How to go about remortgaging?
Whether you’re transferring to a new lender or sticking your current one, having your recent financial information ready is crucial when applying. This information includes:
Recent three-month payslips as income proof.
Latest tax returns if you’re self-employed.
Bank statements from the past three years and the most recent P60 tax form.
In case of a joint remortgage, both parties need to provide these documents along with proof of ID and address.
Staying with your present lender and merely changing plans is simpler, especially if there are no other alterations to your mortgage, involving less paperwork.
Upon providing all necessary details and meeting the lender’s criteria, the remortgage gets approved, allowing you to commence with the new repayment scheme.
How much time does remortgaging take?
Typically, remortgaging takes a few weeks, although it can extend if paperwork delays occur.
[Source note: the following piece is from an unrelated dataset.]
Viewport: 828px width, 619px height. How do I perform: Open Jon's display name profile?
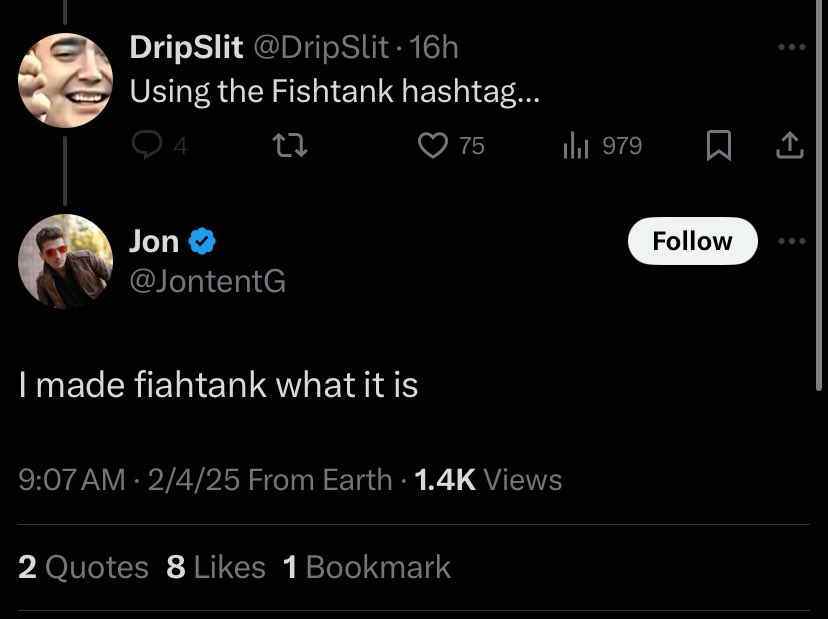click(x=154, y=241)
The majority of that time is the lender checking over paperwork. For you personally it shouldn’t be more than an hour or two, time spent with your mortgage adviser making sure they have all the details to get you the best deal
Therefore, starting your remortgage research and application 3-6 months before your existing contract ends is sensible. This proactive approach helps in a smooth transition from your old to your new deal at the expiration of the former.
Is early remortgaging possible?
Yes, but remortgaging during the initial discounted phase might entail a hefty penalty known as an early repayment charge, which can be a substantial amount. Hence, understanding this charge, its magnitude, and its applicable period is super important to determine the ideal timing for remortgaging.
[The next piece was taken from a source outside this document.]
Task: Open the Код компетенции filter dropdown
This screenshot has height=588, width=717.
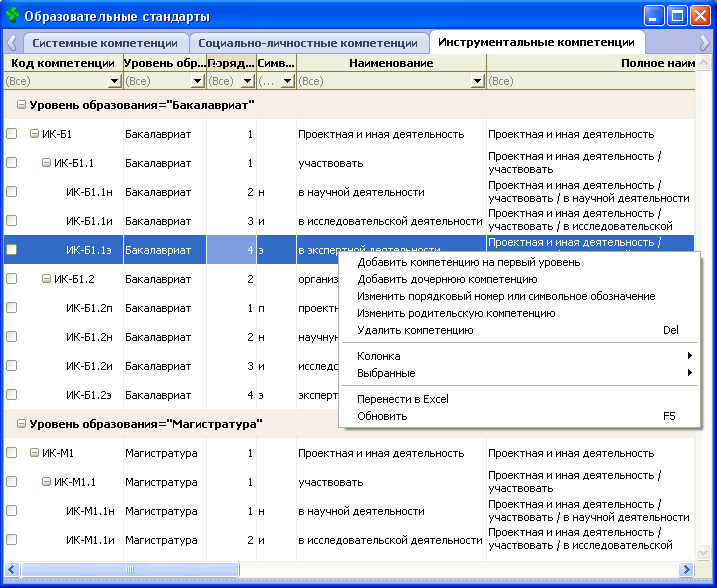Action: pos(114,81)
Can you remortgage with a poor credit score?
Having a great credit score makes securing favourable mortgage deals easier. However, whilst a lower score might limit your options, it shouldn’t prevent you from obtaining a remortgage. There are specific lenders specialising in assisting individuals with bad credit in obtaining mortgages.
If your credit history is significantly impaired, your first option might be to remortgage with your existing lender, particularly if you’ve been consistent with repayments and don’t intend to alter your mortgage aside from getting a better deal. While shifting to another lender isn’t ruled out, you’d undergo the same financial assessments as any new mortgage applicant.
Before seeking a mortgage, check your current credit score. If unsatisfactory, you can undertake measures to enhance it, like settling existing debts or registering on the electoral roll.
Let’s dive into the process you’ll go through, step by step.
With a clear understanding of your budget, you can start your exciting property search. Explore listings from different estate agents as they often have different options available. Don’t hesitate to ask questions about the local areas and the condition of the properties you’re interested in.
When you finally find your dream home, it’s time to make an offer! The great news is that with your DIP secured, you’re in an excellent position to make a solid offer on the property. Once your offer is accepted, it’s time to move forward with your application.
Your mortgage adviser will guide you through the full mortgage application process. This is when the lender will also arrange for a mortgage valuation to ensure everything is in order
The solicitors or conveyancers will handle the legal side of things.
They will draw up contracts for the purchase and carefully check all the details to ensure accuracy. They’ll look out for any tricky clauses in the title deeds and examine leases for potential future issues.
Exciting times ahead!
Your solicitor and the seller’s solicitor will exchange contracts. At this stage, you haven’t made the full payment yet, but you have legally agreed to buy the property on a specific date. This is also when you hand over your deposit money and must have buildings insurance
The big day has arrived! Completion takes place once you’ve exchanged contracts and paid for your new home in full. The money is transferred to the seller’s solicitor, and finally, the keys are released to you. It’s time to celebrate and step into your new home!